Try it:
Copy every record that appears below, exactly as it stands.

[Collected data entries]
- Opening Delimiter -
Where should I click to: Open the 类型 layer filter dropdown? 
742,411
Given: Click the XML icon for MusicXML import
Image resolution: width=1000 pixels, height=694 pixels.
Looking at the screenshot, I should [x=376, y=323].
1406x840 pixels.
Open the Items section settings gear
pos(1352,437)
- Closing Delimiter -
Your solution:
Where should I click to: Open the 类型 layer filter dropdown? 
742,411
Given: Click the XML icon for MusicXML import
Image resolution: width=1000 pixels, height=694 pixels.
Looking at the screenshot, I should [x=376, y=323].
1406x840 pixels.
Open the Items section settings gear
pos(1352,437)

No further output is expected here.